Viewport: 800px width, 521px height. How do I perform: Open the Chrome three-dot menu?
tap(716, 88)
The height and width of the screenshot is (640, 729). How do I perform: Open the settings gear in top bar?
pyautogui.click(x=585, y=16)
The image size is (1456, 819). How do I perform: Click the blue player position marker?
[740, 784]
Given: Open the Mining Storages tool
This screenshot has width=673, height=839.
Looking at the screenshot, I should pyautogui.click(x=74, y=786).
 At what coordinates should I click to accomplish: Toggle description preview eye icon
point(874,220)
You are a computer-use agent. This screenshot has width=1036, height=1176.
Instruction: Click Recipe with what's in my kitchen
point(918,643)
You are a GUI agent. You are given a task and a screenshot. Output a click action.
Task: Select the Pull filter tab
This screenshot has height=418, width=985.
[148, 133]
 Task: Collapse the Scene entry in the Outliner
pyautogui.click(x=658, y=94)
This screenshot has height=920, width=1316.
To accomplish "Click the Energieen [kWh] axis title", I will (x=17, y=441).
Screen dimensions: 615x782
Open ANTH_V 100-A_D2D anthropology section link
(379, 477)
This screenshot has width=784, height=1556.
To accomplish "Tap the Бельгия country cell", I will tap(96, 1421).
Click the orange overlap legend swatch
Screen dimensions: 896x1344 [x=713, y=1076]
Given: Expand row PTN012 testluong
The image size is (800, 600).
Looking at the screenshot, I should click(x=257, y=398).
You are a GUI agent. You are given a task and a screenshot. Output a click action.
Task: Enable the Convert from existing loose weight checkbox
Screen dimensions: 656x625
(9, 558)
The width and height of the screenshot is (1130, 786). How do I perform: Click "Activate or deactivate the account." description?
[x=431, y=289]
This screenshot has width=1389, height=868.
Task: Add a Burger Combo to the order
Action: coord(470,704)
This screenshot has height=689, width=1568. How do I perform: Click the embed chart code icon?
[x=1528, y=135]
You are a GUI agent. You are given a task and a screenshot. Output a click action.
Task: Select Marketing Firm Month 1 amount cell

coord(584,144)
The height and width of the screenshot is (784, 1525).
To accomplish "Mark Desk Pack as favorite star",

THE EXERCISE: Collect every line in the records above that contains the word "description" and copy each one in full, in the order it appears.

FULL SOLUTION:
 At what coordinates should I click to accomplish: Toggle description preview eye icon
The width and height of the screenshot is (1130, 786). How do I perform: Click "Activate or deactivate the account." description?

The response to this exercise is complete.